When he and Annabelle reached the police station, Laurie was clearly surprised to see his father with his mother.
‘You all right?’
Laurie looked at his father and nodded in response to the question.
‘You must be knackered.’
Again his son nodded, and then Annabelle hugged Laurie tightly. He turned to the young officer on duty.
‘We can go now, right?’
‘Yeah, you can take him away. Your lawyer had to dash off. He says to call him in the morning.’
He stared at the officer, and wanted to say something in response, but for the sake of his son he decided to leave in silence.
Annabelle opened the passenger door and let Laurie climb into the front seat. She shut the door after him and then turned to face her former husband.
‘I can give you a ride home, if you like.’
‘Don’t worry, but thanks. I’ll have no problem walking it.’
‘Are you sure?’ He nodded then lifted his sports bag up and on to his shoulder. ‘So, what time can you come by tomorrow?’
‘You mean to talk to him again?’
‘Keep your voice down.’ Annabelle glanced quickly at Laurie, who was slumped in the passenger seat. ‘I don’t know what else to suggest, Keith. I’m going to have a sit down with him in the morning, but he really needs to hear it from you. And I don’t mean going to football or to the cinema. I mean really sitting down and talking to him.’
She turned from him and looked again at their son, who had tilted back the front seat and balled up his jumper into a temporary pillow.
‘Maybe take him to your flat.’ She paused. ‘It’s only a suggestion, but we have to do something to keep him in our sphere.’

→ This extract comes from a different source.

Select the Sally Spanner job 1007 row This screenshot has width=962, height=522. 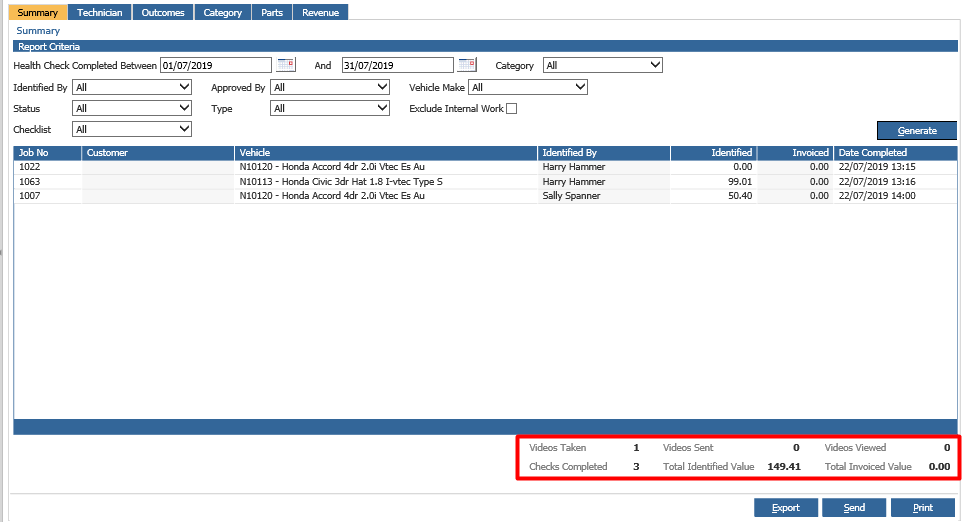click(340, 196)
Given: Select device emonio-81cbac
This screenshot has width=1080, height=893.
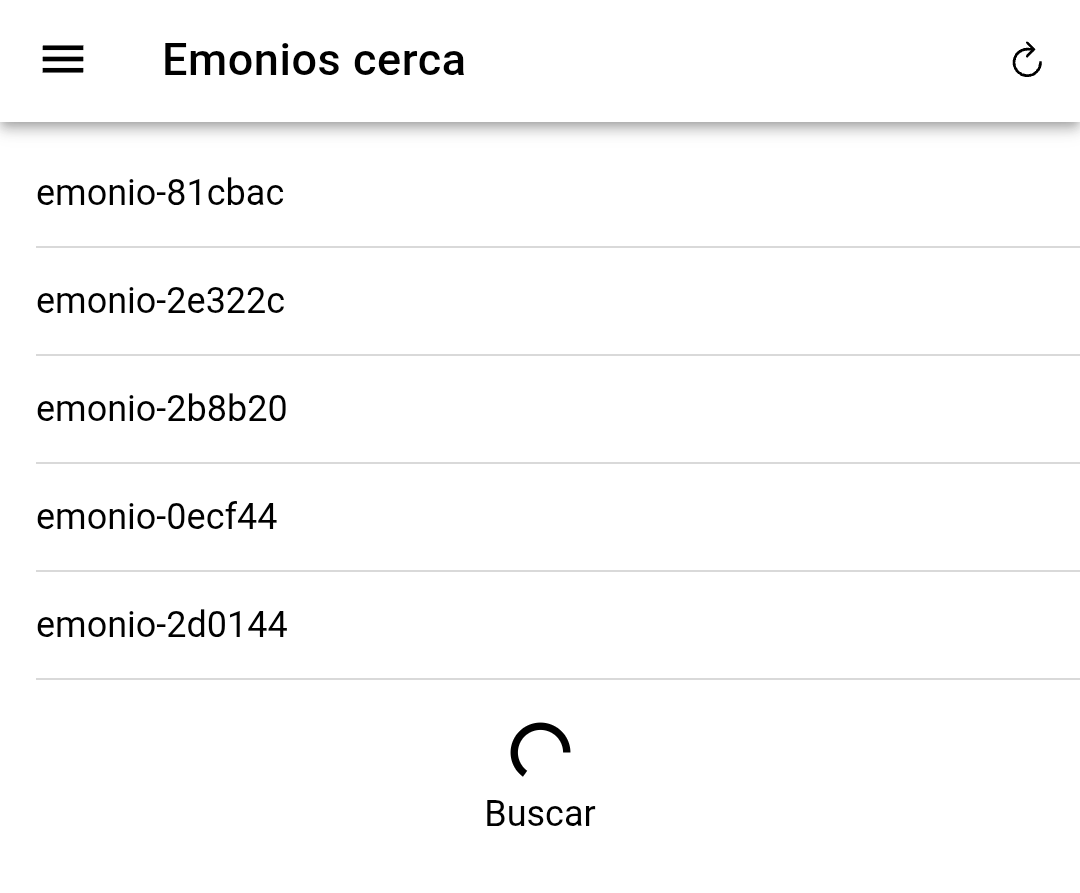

‘“In our sphere?” What kind of talk is that? He’s not an orbiting planet, you know. He’s our son.’
‘Keith, I’m too tired to play semantic games with you. You know what I mean. He maybe needs to spend some time with you. Maybe he needs to stay with you for a while.’
‘Of course I’ll talk to him.’ He paused. ‘I’ll come over in the morning, but it won’t be early.’
‘Look, I should get him back home.’
Annabelle smiled quickly, and then she turned and climbed into the hatchback. The sound of the door slamming echoed ominously, and then lingered. He watched the lights snap on and then he heard the engine sputter to life. Only after she had pulled away, and passed out of sight, did he turn and begin to walk slowly through the gloomily silent streets of west London. As he crossed Uxbridge Road he saw a young couple on the other side of the street that, judging by the way they were laughing and looking at each other, had clearly just made love. They were still naked although they were now fully dressed. He tried to look inconspicuous, but then it occurred to him that they hadn’t even seen him. He moved his bag from one shoulder to the other and tried to stay out of the early winter gusts as he ducked his head and pressed on towards Wilton Road.
IV
HE SLEEPS LATE
, but it is the sound of somebody practically leaning against his doorbell that finally wakes him up. He rubs his eyes and then throws back the covers. Who the hell could it be at this hour? People don’t just drop by unannounced. Well certainly not to his place. When he lived with Annabelle the postman would occasionally call with boxes of manuscripts for her to read, but even he seemed to understand that it was best just to leave things on the doorstep. Stretching out a hand, he picks up the alarm clock, and he is surprised to see that it is now nearly twelve noon. He pulls on his T-shirt and his boxers, before opening the bedroom door and passing into the living room. He crosses the room and looks out, but unless he actually opens the window and leans forward it is impossible to see who is at the door. The sound of the doorbell is still ringing in his ears, and so he drowsily grabs a pair of tracksuit bottoms and then steps into his training shoes without bothering to undo the laces. He lumbers down the stairs and opens the front door, and
he
immediately recognises the man standing before him as Danuta’s friend, Rolf, but it is difficult to know if the agitated individual is frightened, or slightly crazed. His hair is ruffled and matted, as though he has not slept in days, and his thin khaki anorak is clearly inadequate on such a bitterly cold day.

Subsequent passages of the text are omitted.